**THE TASK**. All that should appear is the run of lines from the one containing "You are a computer-use agent. Viewport: 431px" through the end of the records, each repeated exactly.

**Saved entries**.
-=-=-
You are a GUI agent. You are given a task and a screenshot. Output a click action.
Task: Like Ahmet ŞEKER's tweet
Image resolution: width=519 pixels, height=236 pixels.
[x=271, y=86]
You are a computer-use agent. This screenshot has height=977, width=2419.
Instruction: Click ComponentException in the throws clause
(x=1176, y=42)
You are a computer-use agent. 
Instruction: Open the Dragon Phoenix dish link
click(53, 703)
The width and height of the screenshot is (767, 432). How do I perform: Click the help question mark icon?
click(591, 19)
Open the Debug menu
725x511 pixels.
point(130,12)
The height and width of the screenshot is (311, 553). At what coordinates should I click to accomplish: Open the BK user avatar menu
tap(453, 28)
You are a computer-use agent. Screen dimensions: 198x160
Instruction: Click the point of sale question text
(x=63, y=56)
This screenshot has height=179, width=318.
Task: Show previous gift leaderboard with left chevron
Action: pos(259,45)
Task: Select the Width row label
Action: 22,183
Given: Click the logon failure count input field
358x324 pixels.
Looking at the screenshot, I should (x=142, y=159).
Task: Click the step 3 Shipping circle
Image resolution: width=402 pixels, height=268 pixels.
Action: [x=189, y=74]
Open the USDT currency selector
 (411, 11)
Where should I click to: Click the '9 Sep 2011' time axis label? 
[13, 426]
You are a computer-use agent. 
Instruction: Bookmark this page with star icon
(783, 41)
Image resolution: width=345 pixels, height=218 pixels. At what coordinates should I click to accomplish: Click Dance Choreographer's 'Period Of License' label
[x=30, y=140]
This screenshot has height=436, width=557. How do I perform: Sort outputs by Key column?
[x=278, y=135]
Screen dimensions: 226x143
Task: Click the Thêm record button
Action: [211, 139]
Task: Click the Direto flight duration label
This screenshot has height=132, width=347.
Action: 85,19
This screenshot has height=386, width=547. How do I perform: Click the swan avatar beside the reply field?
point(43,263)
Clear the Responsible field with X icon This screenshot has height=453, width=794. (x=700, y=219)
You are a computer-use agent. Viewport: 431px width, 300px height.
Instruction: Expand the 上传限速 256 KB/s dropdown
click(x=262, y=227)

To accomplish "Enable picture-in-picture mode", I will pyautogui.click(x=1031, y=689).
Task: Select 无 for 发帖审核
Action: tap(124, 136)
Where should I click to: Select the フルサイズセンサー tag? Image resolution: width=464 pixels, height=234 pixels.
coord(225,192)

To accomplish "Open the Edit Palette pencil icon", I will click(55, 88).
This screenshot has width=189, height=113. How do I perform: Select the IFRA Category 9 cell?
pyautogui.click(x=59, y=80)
-=-=-
**ANSWER FOR THIS EXERCISE**.
You are a computer-use agent. Viewport: 431px width, 300px height.
Instruction: Expand the 上传限速 256 KB/s dropdown
click(x=262, y=227)

To accomplish "Enable picture-in-picture mode", I will pyautogui.click(x=1031, y=689).
Task: Select 无 for 发帖审核
Action: tap(124, 136)
Where should I click to: Select the フルサイズセンサー tag? Image resolution: width=464 pixels, height=234 pixels.
coord(225,192)

To accomplish "Open the Edit Palette pencil icon", I will click(55, 88).
This screenshot has width=189, height=113. How do I perform: Select the IFRA Category 9 cell?
pyautogui.click(x=59, y=80)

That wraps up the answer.